Cela étant dit, en dehors de cet apport nécessaire à l’édification de la période négative du Téïsynisme, la monstration visuelle des composants de cette réalisation artistique se dérobe de l’immédiateté ainsi que de la complétude. Chacune de ces particules, en plus d’être anti-presque-prolongée, s’avère soumise à une condition de présentation singulière qui doit absolument être respectée par le ou les curateurs de l’exposition. Cet anéantissement supplémentaire, que l’on pourrait nommer « polythanasie par l’exhibition conditionnée », se manifeste ici sous la forme d’étiquettes noires et blanches, sur lesquelles on peut lire, à chaque fois, une contrainte différente. Allant d’une simple distance à respecter par rapport à un objet jusqu’à la nécessité de trouver un environnement où se déroulent des activités ignobles, surhumaines ou impossibles, SI ET LÀ tente d’enchaîner ses éléments à des données extérieures à l’accomplissement plastique, qu’elles soient en rapport avec l’être humain, l’animal, le végétal, les éléments inertes, les objets célestes, la pensée ou les entités divines.

Cependant, comme certaines exigences demeurent parfois dans l’incapacité d’être respectées, ces signes anti-presque-fragmentés, ne pouvant être montrés, sont destinés à demeurer dans l’une des pochettes de la réalisation pendant la durée de l’exposition. Par ailleurs, sur chacun de ces réceptacles, eux-aussi verts fluorescents, est collé un imprimé qui défend formellement les curieux de regarder son contenu. En conséquence, condamnée à être soumise à un environnement qui diminue l’effectif de ses particules pourtant déjà détruites, SI ET LÀ peut se donner en un seul regard, mais incomplet, puisqu’il échappera toujours à une monstration complète.

Outre ces restrictions voulues, il est nécessaire de préciser que certains impératifs présentatifs cherchent à explorer des ambiances désagréables, comme la présence d’une particule près d’une odeur insoutenable, d’un cadavre, ou d’une orgie perverse et sadique qui mêle déjections et sécrétions du corps humain. Ne pouvant faire l’objet d’une seule exhibition dans un lieu bien tenu et, de toute manière, banalisé par un nombre croissant de musées et de galeries qui n’apprennent que très rarement à s’ouvrir sur le monde extérieur, la richesse de cette œuvre impose l’exploration de plusieurs « ci » et « là » insolites, sordides, macabres, parfois impossibles, inexistants ou passés.

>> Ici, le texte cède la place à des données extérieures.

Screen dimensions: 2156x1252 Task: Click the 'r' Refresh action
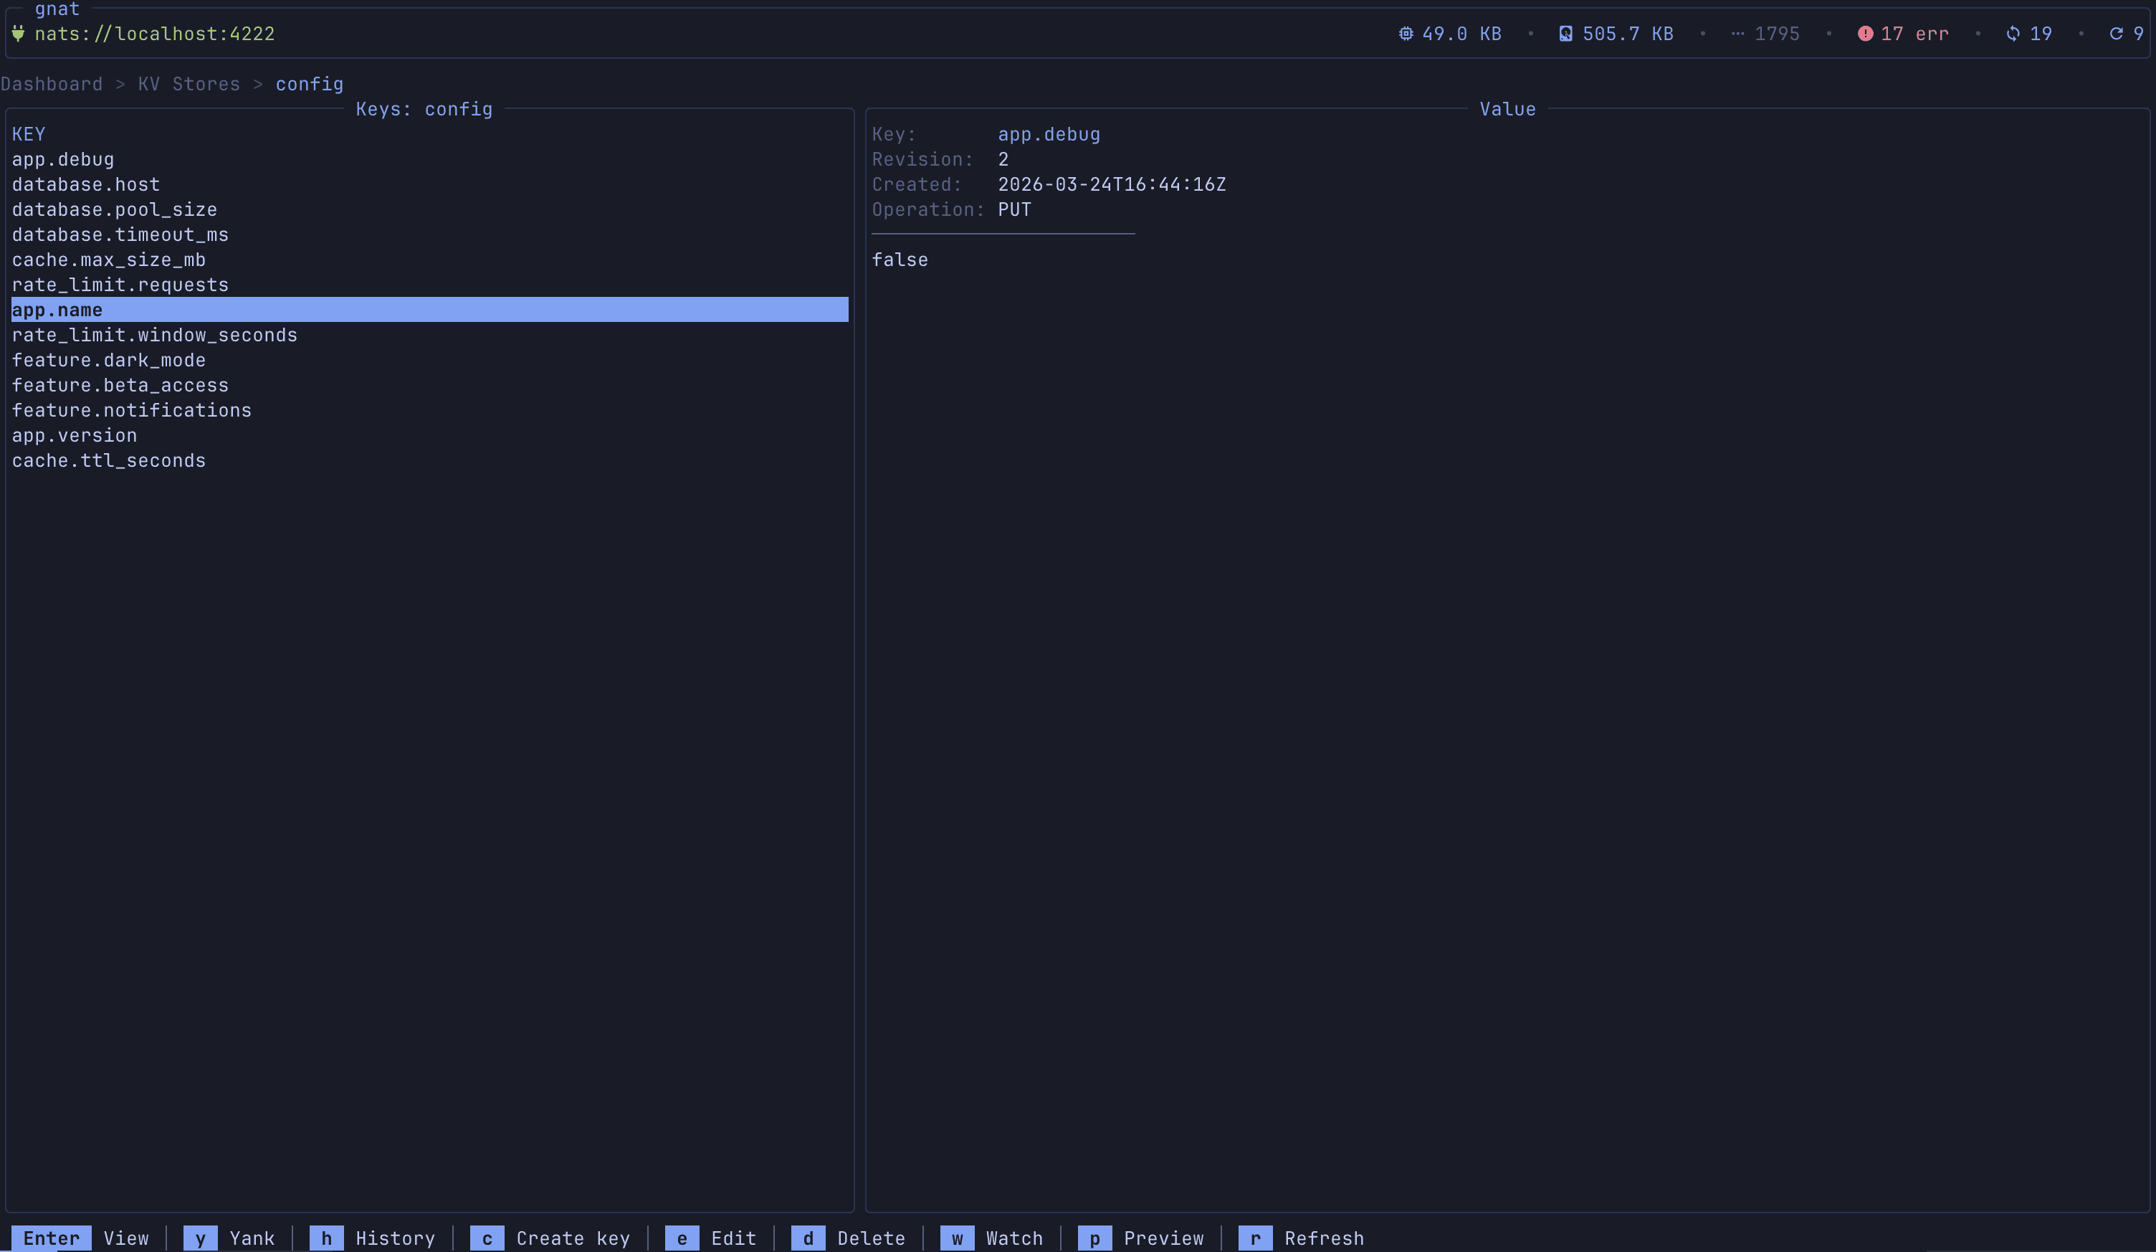point(1255,1238)
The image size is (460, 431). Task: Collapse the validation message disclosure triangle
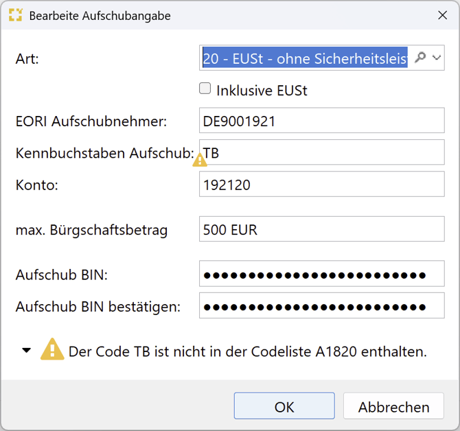coord(27,350)
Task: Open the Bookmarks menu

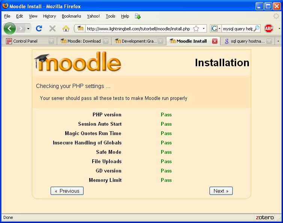Action: point(71,16)
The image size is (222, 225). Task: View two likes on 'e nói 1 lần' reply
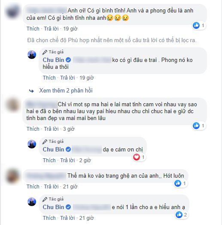(x=182, y=215)
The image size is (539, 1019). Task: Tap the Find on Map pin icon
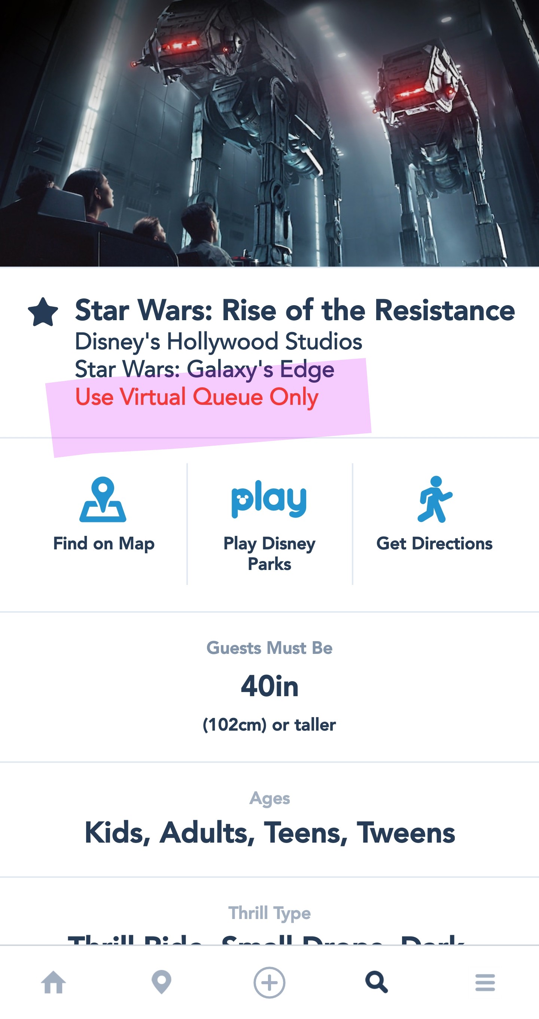click(103, 499)
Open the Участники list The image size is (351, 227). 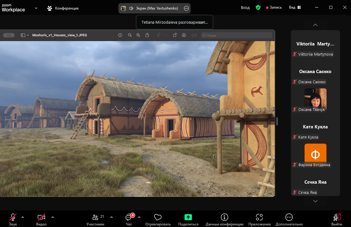(95, 219)
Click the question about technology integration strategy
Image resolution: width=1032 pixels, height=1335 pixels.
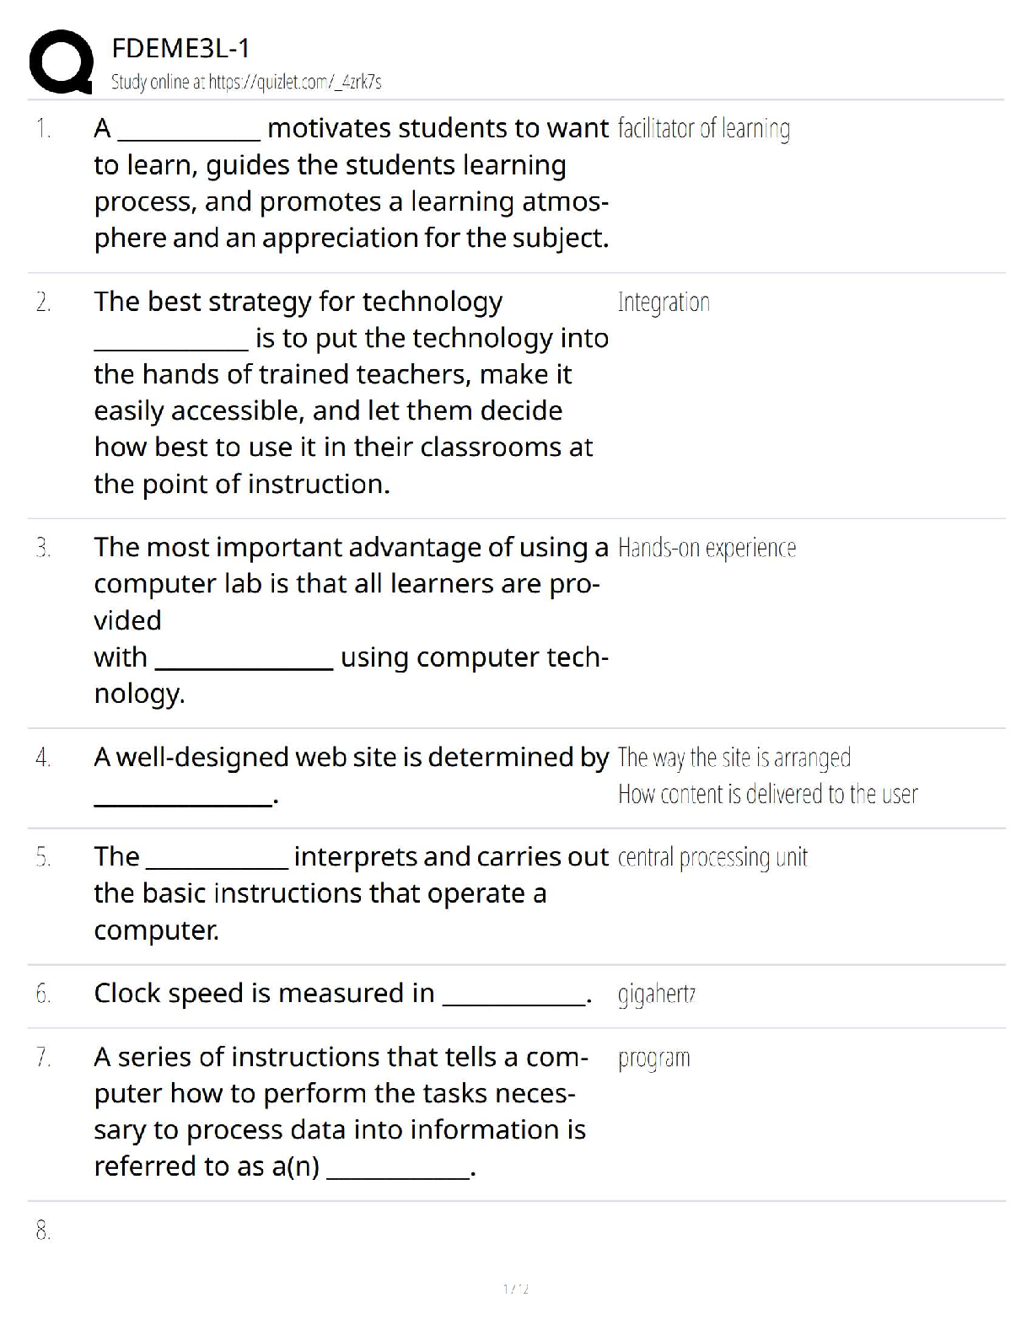coord(350,393)
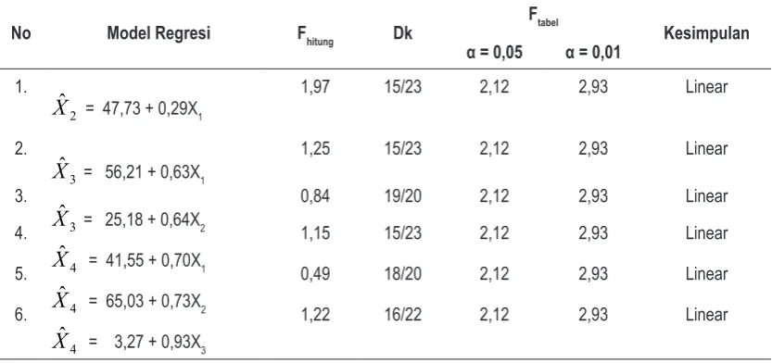This screenshot has width=772, height=363.
Task: Select the F hitung column header
Action: pyautogui.click(x=315, y=35)
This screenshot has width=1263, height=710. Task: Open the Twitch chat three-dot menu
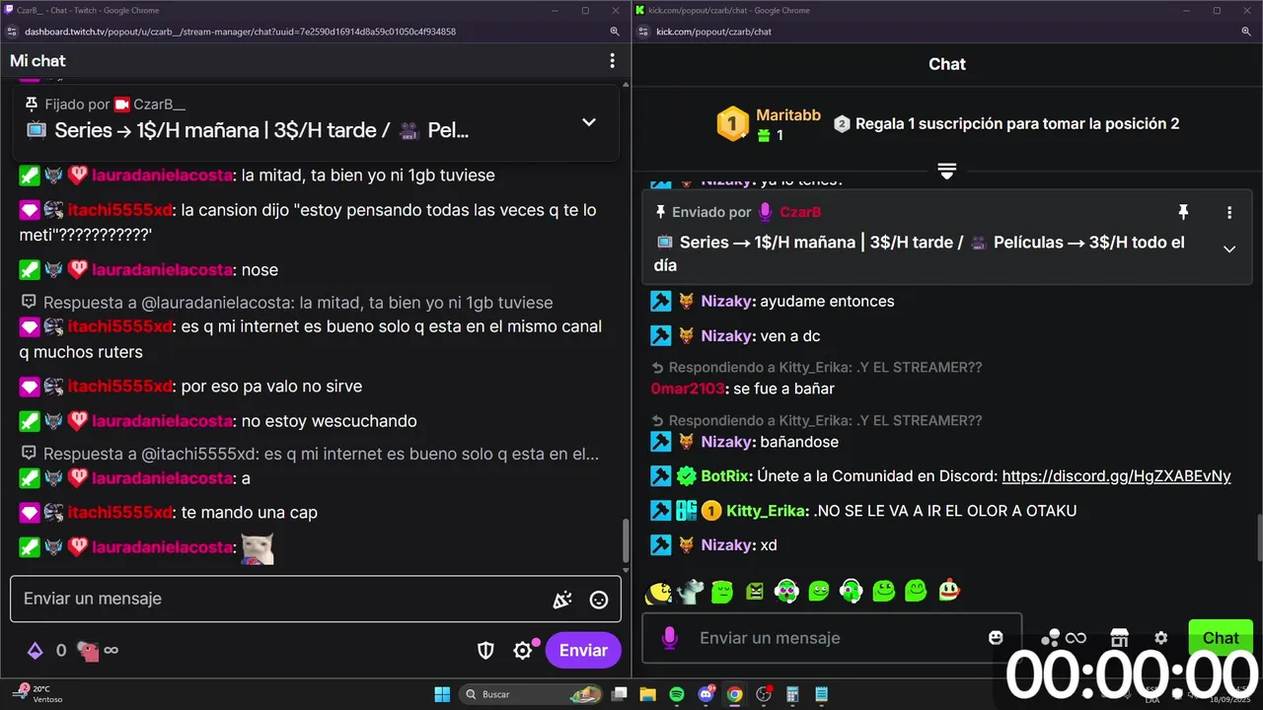pos(612,61)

De ces quelques clarifications sur la portée réductrice de cette œuvre anti-excoordiste, il est désormais aisé de comprendre que le titre de la réalisation tient en un simple jeu de mots, créé à partir d’un remplacement de la lettre « c » par la lettre « s » dans l’expression « ci et là », qui renvoie non seulement à un éparpillement des composants, mais aussi aux différentes conditions qui réduisent le champ des possibilités de présentations concrètes.